Nabi s.a.w. pergi, dan beliau diikuti oleh seseorang yang mendengar pembicaraan Nabi s.a.w. kepada lelaki pemilik kurma itu, lalu ia berkata: “Wahai Rasūlullāh, jika pohon kurma itu aku ambil dan telah menjadi milikku, dan aku berikan kurma itu kepada engkau, apakah engkau akan memberiku sebagai gantinya sebuah pohon kurma di surga?” Rasūlullāh menjawab: “Ya”.

Kemudian lelaki itu menjumpai lelaki pemilik kurma tersebut; keduanya adalah pemilik pohon kurma yang banyak jumlahnya. Lalu ia berkata kepadanya: “Aku akan menceritakan kepadamu, bahwa Muḥammad bersedia memberiku sebuah pohon kurma di dalam surga sebagai ganti dari pohon kurmaku yang condong ke pekarangan rumah si Fulan. Maka kukatakan kepadanya bahwa aku bisa saja memberikannya, tetapi buah pohon kurma itu benar-benar sangat kusukai.” Lelaki itu diam tidak menanggapi, lalu ia berkata kepada pemilik kurma itu: “Bagaimanakah pendapatmu jika kamu jual saja pohon kurma itu.” Pemilik kurma menjawab: “Tidak akan, kecuali jika gantinya adalah sesuatu yang berarti. Tetapi menurut dugaanku, tiada seorang pun mau menukarkannya.”

Lelaki itu bertanya (kepada pemilik kurma itu): “Lalu berapakah jumlah yang engkau inginkan sebagai gantinya?” Lelaki pemilik kurma itu menjawab: “Empat puluh pohon kurma.” Lelaki itu berkata: “Sesungguhnya engkau terlalu membesar-besarkan masalah, satu pohon kurmamu minta ditukar dengan empat puluh pohon kurma lainnya.” Keduanya terdiam, dan keduanya memulai pembicaraan lagi. Pada akhirnya lelaki itu menyerah dan berkata: “Baiklah, aku ganti satu pohon kurmamu itu dengan empat puluh pohon kurmaku.” Pemilik kurma berkata: “Adakah persaksian jika engkau adalah seorang yang benar.”

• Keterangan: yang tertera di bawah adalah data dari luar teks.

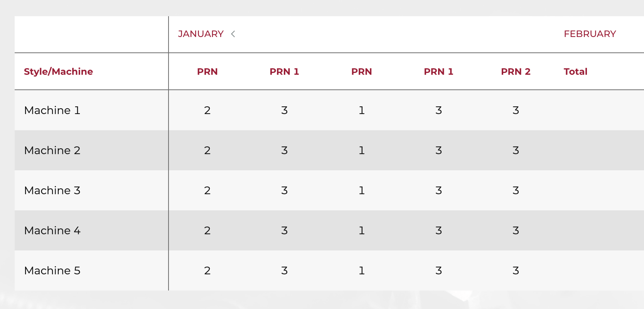This screenshot has height=309, width=644.
Task: Select the JANUARY month header
Action: pos(201,34)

Maka lelaki itu menyuruh orangnya untuk memanggil orang banyak, lalu ia berkata: “Saksikanlah oleh kalian, bahwa sesungguhnya aku memberi sebagian dari pohon kurma milikku sebanyak empat puluh pohon sebagai penukaran dari sebuah pohon kurmanya yang cabangnya condong ke dalam pekarangan rumah si Fulan ibnu Fulan.” Kemudian lelaki itu bertanya: “Bagaimanakah pendapatmu dengan persaksian ini?” Pemilik kurma menjawab: “Aku rela.”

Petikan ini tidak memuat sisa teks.